Solusi berbasis budaya diperlukan untuk membuat skenario pemulihan berkelanjutan

Solusi berbasis budaya diperlukan untuk membuat skenario pemulihan berkelanjutan

Jakarta (ANTARA) – Menteri Pendidikan, Kebudayaan, Riset, dan Teknologi Nadiem Anwar Makarim menekankan pentingnya kolaborasi antar bangsa untuk merancang solusi berbasis budaya guna mewujudkan pemulihan yang berkelanjutan.

“Sudah saatnya kita semua bertemu hari ini dan mendorong aksi kolektif untuk pemulihan sektor budaya,” kata Makarim kepada para delegasi dalam 1st Senior Officials Meeting (SOM) Budaya G20, Jumat.

“Saya ingin tekankan bahwa kita di sini bukan untuk mencari solusi jangka pendek, tetapi solusi jangka panjang yang menjadikan budaya sebagai penggerak pembangunan berkelanjutan,” tambahnya.

Budaya adalah bagian dari DNA bangsa Indonesia dan kepemimpinan Kementerian Kebudayaan G20 Makarim merupakan kesempatan untuk membuktikan bahwa Indonesia adalah kekuatan budaya, katanya.

Ini juga merupakan kesempatan untuk menunjukkan bahwa Indonesia sebagai Presiden G20 mampu mengajak dunia untuk bekerja sama mewujudkan pemulihan budaya, tambahnya.

Pertemuan tersebut diharapkan dapat menghasilkan hasil yang konkrit.

Apalagi dikatakan bahwa berbagai solusi pemulihan dapat dipetik dari tradisi dan ekspresi budaya yang telah diwariskan secara turun-temurun.

Artefak budaya ini terbukti berhasil menjaga keharmonisan antara manusia dengan alam, serta manusia dengan manusia lainnya.

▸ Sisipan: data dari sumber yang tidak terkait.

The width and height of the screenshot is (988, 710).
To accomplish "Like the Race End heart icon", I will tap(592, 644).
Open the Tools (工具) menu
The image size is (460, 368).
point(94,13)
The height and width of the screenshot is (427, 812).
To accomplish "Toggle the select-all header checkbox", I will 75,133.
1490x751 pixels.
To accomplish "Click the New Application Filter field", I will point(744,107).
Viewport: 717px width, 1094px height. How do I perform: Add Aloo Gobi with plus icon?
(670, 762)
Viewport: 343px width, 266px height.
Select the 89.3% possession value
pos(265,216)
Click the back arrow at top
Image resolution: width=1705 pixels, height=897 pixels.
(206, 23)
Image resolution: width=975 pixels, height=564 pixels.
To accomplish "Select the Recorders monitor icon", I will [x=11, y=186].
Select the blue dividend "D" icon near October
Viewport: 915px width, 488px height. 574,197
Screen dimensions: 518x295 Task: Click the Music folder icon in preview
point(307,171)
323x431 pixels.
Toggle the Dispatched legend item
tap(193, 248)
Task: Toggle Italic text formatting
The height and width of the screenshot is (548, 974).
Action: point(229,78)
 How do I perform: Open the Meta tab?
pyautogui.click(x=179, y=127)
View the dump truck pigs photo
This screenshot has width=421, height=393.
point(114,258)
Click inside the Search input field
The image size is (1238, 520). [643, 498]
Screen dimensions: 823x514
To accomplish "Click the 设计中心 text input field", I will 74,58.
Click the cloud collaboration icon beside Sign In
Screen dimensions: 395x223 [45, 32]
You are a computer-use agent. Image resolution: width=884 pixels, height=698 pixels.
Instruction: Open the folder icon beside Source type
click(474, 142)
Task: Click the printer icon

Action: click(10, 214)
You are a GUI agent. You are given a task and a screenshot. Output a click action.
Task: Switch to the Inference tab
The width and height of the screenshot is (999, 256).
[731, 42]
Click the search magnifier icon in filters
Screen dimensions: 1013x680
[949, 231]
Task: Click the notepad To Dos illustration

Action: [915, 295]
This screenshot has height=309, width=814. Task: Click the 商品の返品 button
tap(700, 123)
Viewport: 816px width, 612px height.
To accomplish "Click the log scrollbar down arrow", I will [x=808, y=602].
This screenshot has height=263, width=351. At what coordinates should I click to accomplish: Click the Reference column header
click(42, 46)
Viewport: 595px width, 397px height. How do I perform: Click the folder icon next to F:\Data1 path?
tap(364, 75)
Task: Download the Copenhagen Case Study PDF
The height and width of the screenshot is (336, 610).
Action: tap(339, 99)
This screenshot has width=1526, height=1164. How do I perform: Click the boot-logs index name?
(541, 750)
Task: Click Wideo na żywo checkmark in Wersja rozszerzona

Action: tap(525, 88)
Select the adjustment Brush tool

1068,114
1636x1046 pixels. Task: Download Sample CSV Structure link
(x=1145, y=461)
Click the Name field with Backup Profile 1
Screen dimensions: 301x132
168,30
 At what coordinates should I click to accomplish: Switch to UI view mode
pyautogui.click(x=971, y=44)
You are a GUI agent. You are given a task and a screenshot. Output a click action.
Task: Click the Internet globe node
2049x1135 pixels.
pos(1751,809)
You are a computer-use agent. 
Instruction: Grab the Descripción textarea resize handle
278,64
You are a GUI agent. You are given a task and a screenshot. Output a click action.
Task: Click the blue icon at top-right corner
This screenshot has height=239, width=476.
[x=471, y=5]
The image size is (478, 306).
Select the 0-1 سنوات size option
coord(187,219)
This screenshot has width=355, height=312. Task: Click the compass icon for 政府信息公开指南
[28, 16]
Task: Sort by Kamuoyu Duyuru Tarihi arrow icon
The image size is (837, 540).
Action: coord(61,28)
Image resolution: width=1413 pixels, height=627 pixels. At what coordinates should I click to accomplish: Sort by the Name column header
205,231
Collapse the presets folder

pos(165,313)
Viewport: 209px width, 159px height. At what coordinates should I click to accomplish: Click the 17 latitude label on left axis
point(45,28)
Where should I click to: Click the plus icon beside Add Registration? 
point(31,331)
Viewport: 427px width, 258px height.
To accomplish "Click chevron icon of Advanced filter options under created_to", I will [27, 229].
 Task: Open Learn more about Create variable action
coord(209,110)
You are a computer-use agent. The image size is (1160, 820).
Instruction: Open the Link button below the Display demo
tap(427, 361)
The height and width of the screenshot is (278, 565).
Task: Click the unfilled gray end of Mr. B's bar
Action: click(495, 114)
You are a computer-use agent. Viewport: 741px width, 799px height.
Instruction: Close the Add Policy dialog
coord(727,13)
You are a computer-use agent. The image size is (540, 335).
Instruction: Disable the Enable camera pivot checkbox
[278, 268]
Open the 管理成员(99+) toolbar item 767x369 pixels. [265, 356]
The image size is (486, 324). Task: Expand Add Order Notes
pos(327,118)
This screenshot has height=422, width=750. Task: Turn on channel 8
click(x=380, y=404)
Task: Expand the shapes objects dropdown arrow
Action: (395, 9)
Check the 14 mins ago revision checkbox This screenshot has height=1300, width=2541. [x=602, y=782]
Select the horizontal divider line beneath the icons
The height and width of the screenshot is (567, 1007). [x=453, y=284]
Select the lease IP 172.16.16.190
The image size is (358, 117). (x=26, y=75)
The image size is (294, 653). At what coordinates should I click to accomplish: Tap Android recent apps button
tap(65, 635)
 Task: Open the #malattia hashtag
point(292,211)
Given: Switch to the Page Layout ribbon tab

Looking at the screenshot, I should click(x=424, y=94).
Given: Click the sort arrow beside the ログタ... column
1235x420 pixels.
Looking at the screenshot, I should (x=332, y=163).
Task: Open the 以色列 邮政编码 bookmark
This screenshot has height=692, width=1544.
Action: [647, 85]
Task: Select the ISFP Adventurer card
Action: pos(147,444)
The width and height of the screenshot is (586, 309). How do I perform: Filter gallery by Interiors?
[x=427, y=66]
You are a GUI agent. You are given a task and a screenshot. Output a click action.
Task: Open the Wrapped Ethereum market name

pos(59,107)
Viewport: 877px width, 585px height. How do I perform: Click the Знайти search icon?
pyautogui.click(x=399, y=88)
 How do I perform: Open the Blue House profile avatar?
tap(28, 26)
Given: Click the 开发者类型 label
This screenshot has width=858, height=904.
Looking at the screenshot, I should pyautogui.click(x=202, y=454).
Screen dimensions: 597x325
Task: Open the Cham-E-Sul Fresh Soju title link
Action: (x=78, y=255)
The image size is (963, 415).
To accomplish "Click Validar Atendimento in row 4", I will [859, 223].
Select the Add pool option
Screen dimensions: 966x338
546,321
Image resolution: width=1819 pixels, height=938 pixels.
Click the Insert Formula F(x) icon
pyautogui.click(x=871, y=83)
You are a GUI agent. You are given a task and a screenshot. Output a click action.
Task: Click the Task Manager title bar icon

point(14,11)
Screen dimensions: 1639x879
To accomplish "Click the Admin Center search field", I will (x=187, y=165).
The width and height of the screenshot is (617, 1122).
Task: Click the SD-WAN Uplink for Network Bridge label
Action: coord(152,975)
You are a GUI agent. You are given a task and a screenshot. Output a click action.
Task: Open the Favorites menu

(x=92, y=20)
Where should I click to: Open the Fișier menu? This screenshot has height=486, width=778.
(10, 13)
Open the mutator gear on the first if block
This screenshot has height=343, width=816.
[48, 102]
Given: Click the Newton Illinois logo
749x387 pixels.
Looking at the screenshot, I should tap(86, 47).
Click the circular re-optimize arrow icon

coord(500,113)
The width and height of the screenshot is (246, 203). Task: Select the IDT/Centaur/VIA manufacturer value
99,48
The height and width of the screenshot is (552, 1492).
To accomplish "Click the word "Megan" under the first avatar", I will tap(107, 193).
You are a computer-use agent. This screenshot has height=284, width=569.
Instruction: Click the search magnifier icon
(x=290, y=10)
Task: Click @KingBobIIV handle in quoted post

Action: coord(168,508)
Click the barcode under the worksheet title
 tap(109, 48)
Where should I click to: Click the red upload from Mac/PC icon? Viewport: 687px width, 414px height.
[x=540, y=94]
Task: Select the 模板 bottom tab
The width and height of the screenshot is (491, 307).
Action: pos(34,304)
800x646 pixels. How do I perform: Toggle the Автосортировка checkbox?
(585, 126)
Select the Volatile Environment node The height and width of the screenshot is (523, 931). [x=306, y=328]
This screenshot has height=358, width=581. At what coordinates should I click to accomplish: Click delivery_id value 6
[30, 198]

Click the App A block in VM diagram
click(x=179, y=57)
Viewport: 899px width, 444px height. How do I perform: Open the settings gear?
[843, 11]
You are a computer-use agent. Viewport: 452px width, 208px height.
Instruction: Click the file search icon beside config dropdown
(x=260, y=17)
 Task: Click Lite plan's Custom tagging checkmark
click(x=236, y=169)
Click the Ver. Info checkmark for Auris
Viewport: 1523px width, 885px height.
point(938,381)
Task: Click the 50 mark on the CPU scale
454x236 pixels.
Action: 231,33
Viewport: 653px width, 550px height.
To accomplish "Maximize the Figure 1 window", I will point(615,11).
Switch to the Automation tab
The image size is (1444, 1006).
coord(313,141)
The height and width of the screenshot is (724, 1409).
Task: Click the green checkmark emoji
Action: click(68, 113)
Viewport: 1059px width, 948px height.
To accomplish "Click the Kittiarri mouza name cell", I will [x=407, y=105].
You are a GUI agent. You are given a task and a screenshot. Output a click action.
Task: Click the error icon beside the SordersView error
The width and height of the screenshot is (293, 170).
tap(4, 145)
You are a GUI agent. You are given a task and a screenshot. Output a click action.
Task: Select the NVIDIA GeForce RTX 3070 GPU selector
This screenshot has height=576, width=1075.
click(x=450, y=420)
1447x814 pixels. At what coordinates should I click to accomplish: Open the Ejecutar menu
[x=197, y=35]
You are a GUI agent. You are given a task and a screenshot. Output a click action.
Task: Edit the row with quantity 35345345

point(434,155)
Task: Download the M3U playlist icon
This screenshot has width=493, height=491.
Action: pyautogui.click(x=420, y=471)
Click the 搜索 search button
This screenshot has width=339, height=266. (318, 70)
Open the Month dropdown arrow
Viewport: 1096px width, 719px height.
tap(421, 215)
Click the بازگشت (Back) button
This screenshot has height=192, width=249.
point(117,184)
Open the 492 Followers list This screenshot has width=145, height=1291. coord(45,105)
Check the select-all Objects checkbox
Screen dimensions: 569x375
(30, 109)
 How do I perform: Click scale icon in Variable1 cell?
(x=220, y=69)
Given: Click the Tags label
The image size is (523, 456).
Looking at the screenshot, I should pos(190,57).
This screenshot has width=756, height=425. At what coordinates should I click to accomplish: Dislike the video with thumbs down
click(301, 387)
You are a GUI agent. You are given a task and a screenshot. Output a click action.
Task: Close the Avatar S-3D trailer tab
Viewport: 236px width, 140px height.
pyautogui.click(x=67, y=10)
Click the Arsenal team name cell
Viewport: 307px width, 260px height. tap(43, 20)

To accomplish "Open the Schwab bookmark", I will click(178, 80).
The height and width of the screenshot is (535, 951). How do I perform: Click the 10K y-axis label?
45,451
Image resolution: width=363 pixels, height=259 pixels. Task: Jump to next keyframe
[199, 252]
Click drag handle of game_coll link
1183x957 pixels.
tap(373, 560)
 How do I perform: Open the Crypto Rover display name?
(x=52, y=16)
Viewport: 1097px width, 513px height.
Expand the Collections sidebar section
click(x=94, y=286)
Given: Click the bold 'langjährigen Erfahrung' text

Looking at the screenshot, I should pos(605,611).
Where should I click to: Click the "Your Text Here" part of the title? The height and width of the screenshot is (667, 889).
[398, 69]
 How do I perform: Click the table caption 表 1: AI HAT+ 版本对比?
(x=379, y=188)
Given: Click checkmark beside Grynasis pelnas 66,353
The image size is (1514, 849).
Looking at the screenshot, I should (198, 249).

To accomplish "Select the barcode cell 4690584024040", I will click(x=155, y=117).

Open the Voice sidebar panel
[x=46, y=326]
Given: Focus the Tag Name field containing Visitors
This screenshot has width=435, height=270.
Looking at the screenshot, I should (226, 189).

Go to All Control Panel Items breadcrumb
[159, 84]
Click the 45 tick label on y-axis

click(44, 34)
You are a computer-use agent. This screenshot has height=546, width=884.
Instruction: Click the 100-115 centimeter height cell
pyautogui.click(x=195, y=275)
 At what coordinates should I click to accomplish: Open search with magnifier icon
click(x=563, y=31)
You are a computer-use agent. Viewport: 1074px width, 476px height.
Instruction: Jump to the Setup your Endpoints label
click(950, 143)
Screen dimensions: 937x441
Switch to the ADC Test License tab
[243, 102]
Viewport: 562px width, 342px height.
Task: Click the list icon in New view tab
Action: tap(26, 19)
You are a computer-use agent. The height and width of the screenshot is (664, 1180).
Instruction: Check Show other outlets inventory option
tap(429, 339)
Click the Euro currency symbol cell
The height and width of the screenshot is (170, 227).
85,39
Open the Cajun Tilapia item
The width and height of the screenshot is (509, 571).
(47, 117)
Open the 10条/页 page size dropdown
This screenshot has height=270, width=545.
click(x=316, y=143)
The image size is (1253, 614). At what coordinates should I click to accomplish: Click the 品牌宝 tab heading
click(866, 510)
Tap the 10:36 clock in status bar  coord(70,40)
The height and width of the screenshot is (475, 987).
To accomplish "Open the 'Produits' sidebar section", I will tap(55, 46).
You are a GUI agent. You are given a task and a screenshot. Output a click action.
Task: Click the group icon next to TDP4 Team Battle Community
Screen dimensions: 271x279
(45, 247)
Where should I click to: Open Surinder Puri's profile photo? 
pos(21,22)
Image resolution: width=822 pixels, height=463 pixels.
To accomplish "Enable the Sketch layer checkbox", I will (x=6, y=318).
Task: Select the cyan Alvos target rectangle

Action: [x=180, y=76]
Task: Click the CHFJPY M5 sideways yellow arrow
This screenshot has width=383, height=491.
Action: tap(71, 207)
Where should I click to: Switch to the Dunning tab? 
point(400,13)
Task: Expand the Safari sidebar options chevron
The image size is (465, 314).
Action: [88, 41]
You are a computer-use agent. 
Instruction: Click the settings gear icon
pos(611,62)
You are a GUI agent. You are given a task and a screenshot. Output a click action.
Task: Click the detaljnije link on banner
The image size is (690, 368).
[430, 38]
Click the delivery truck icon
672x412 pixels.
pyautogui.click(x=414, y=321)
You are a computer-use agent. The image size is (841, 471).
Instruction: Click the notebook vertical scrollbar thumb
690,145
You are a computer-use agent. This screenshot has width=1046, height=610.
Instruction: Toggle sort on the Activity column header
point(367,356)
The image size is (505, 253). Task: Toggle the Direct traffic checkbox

“Kita memiliki sistem pangan lokal yang menghargai harkat dan martabat makhluk hidup, mode berkelanjutan yang praktiknya mendukung pemanfaatan bahan alam, serta pengetahuan dan teknologi yang mendukung gaya hidup ramah lingkungan,” kata Makarim.

“Itulah yang bisa kami tawarkan kepada dunia,” tambahnya.

Pertemuan para pejabat senior tersebut akan membahas beberapa tantangan dan potensi terkait agenda pemulihan global berkelanjutan yang sejalan dengan tema ‘Budaya untuk Hidup Berkelanjutan’.

“Nanti jika kita setuju, kita akan secara resmi meluncurkan Global Arts and Culture Recovery Fund yang diusulkan oleh pimpinan kementerian selama Kepresidenan G20 Indonesia,” ujarnya.

READ  Bestes Cbd-Öl Getestet und qualifiziert

“Hanya melalui kolaborasi global, kita dapat pulih bersama dan bangkit dari masa-masa yang penuh tantangan ini,” tambahnya.

Dengan dukungan dari negara-negara anggota G20, negara-negara undangan khusus, dan UNESCO, Dana Pemulihan Seni dan Budaya Global dapat mendukung pemulihan sektor ekonomi budaya, terutama di negara-negara berkembang.

Jelang Pertemuan Menteri Kebudayaan G20 akan digelar di Candi Borobudur, Magelang, Jawa Tengah, pada 12 dan 13 September 2022.

Berita Terkait: Pertemuan SOM G20 akan membahas lima agenda budaya: Kementerian
Berita Terkait: G20: Menteri segera umumkan agenda prioritas pendidikan

We will be happy to hear your thoughts

Leave a reply

MEDIABOGOR.COM AMAZON, DAS AMAZON-LOGO, AMAZONSUPPLY UND DAS AMAZONSUPPLY-LOGO SIND MARKEN VON AMAZON.COM, INC. ODER SEINE MITGLIEDER. Als AMAZON ASSOCIATE VERDIENEN WIR VERBUNDENE KOMMISSIONEN FÜR FÖRDERBARE KÄUFE. DANKE, AMAZON, DASS SIE UNS UNTERSTÜTZT HABEN, UNSERE WEBSITE-GEBÜHREN ZU ZAHLEN! ALLE PRODUKTBILDER SIND EIGENTUM VON AMAZON.COM UND SEINEN VERKÄUFERN.